Outro sentido não menos valoroso para a homogeneidade é o do resultado da habilidade em transpor os desajustes, provenientes das diferenças na vida interpessoal, propiciando uma convivência harmônica.

Homogeneidade afetiva com diversidade de idéias, sem que isso constitua óbice e fonte de perturbação: eis o caminho natural dos grupamentos que almejem crescer sob a luminosidade espiritual da alteridade.

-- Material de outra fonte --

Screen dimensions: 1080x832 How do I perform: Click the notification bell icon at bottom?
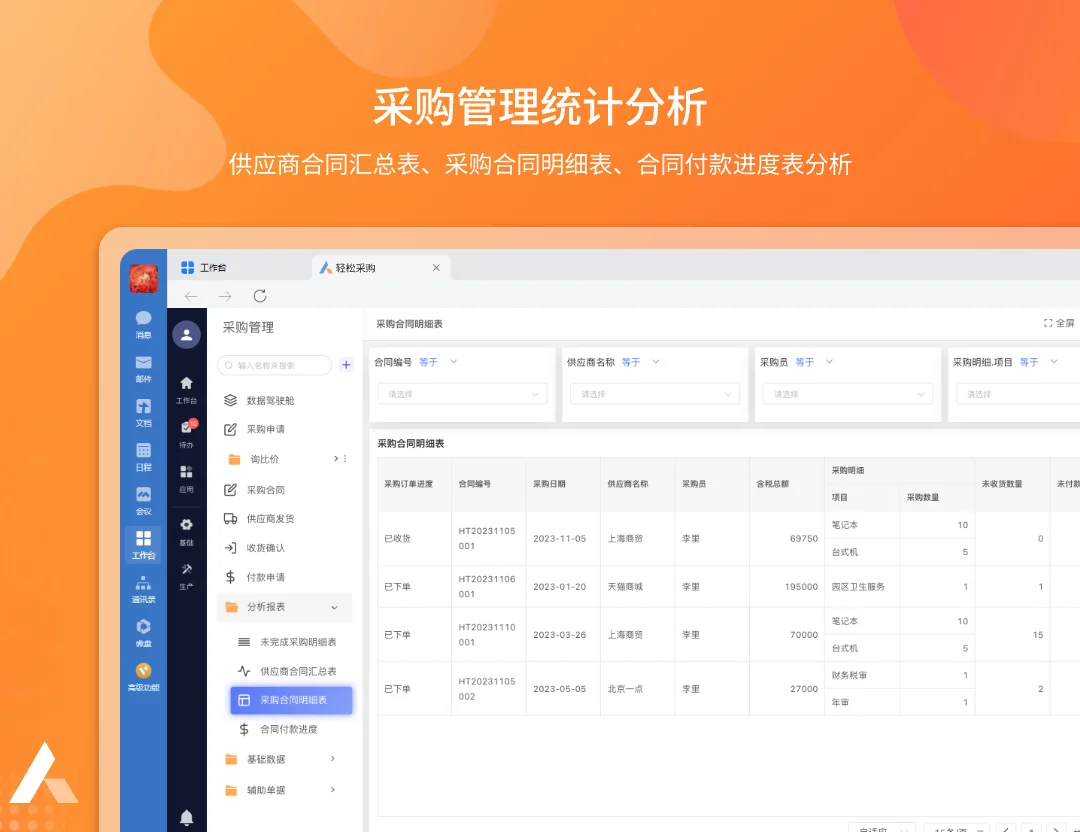point(186,818)
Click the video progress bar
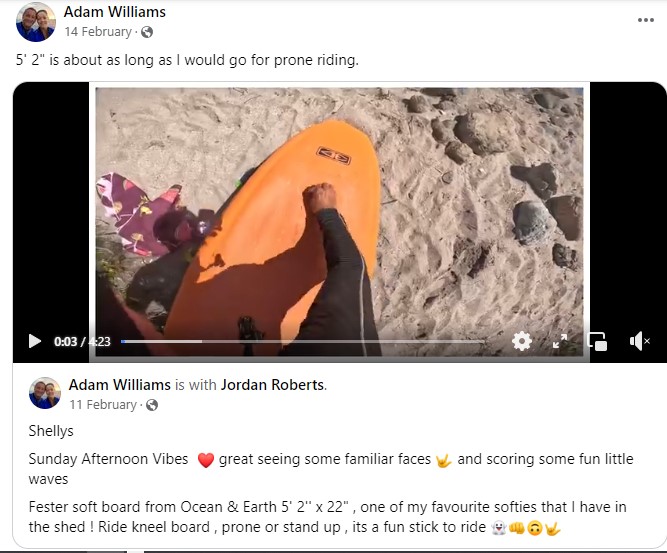667x553 pixels. pyautogui.click(x=302, y=341)
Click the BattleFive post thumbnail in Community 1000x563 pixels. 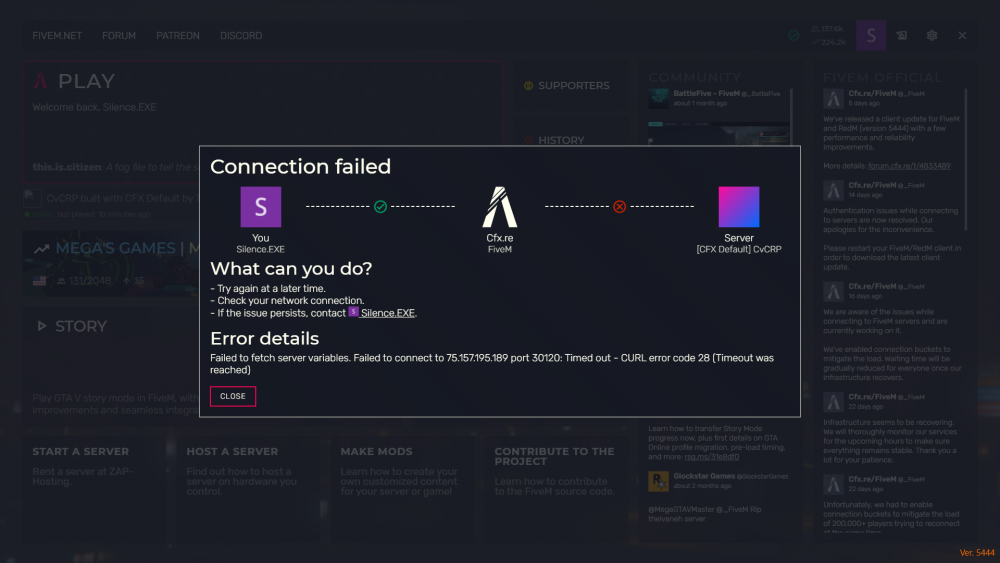tap(658, 97)
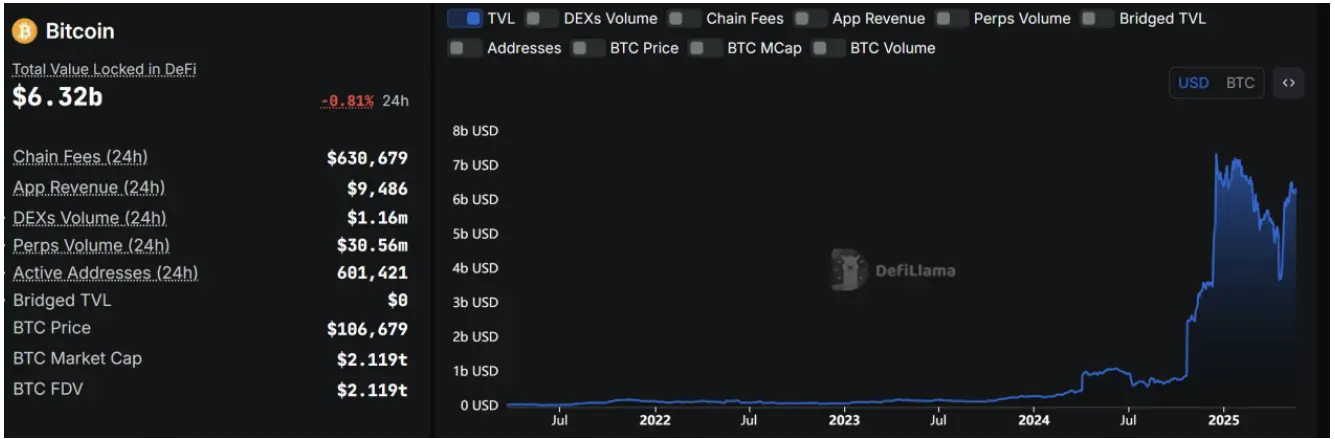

A força mediadora entre o cérebro repleto de pensamentos e o coração vibrante de amor é a educação. Os grupos espíritas homogêneos são escolas de convivência. Não existem sem problemas, aversões, simpatias, antipatias, dúvidas, desavenças e frustrações, mas como estão aquinhoados com as luzes das diretrizes do Cristo, são regulados por uma consciência de dever e responsabilidade que, espontaneamente, aciona-lhes o campo afetivo para a vitória e a conquista de si mesmos pelas vias da assertividade, do perdão, da disposição sincera de amar e do desejo de aprender, educando as emoções a rumos superiores.

Dentro dessa perspectiva, as relações interpessoais, dada a solidez dos recursos morais, formam um feixe de corações unidos no idealismo superior, banhados pelos júbilos da convivência fraternal e enriquecedora.

Resultados de maior profundez de objetivos só poderão ser alcançados em grupos sérios. Essa homogeneidade é uma insígnia de tal conquista.

Corações que se respeitam, que cativam a amizade, que vibram com o sucesso uns dos outros, que se querem bem, apesar das diferenças, são o esteio de Sociedades Fraternais, que vão refletir em sua atmosfera espiritual os tesouros de afeto cultivados entre seus tarefeiros, em plena afinidade de busca para Deus.